Simple linear regression: categorical predictor

Notes and in-class exercises

Notes

You can download a template file to work with here.
File organization: Save this file in the “Activities” subfolder of your “STAT155” folder.

Learning goals

By the end of this lesson, you should be able to:

Write a model formula for a simple linear regression model with a categorical predictor using indicator variables
Interpret the intercept and slope coefficients in a simple linear regression model with a categorical predictor

Readings and videos

Before class you should have read and/or watched:

Reading: Section 3.9 in the STAT 155 Notes only up through section 3.9.1 Indicator Variables
Videos:
- Simple linear regression: categorical predictor (slides)
- R Code for Categorical Predictors

Review

So far we’ve focused on modeling a quantitative response/outcome as a function of a single quantitative predictor.
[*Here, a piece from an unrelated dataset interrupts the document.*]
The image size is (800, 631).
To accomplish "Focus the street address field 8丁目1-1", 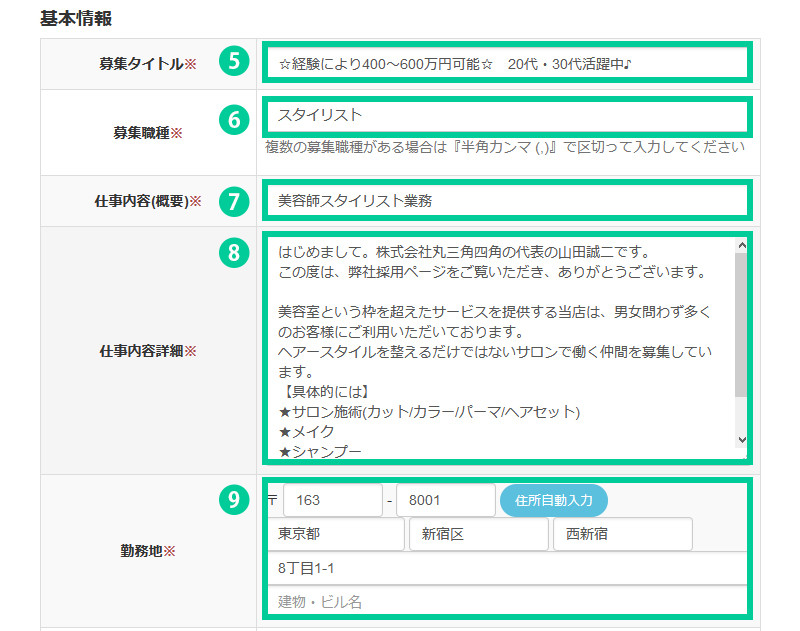I will (x=508, y=568).
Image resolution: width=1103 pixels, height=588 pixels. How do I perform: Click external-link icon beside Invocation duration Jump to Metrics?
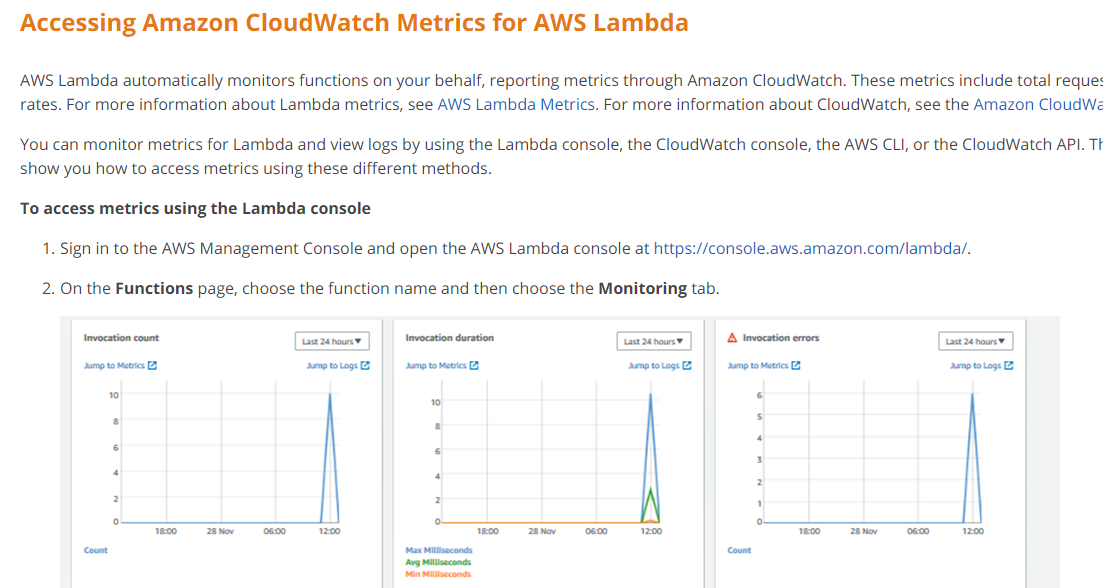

$E [price ∣ weight_grams] = β_{0} + β_{1} weight_grams$

But when building models to explain why the outcome varies, we will likely have categorical predictors too. For example, the quality of the product might be encoded as “low” or “high”.

Using a model like

$E [price ∣ quality] = β_{0} + β_{1} quality$

doesn’t make much sense because what does $β_{1} quality$ mean? How can we multiply a number by a word/category label? We can’t!

For this reason, we make use of indicator variables. An indicator variable is a binary variable that only takes the values 0 or 1.

Example: turn the quality variable into a qualityHigh indicator variable:
- qualityHigh = 1 if the quality of the product is “high”
- qualityHigh = 0 if the quality of the product is “low”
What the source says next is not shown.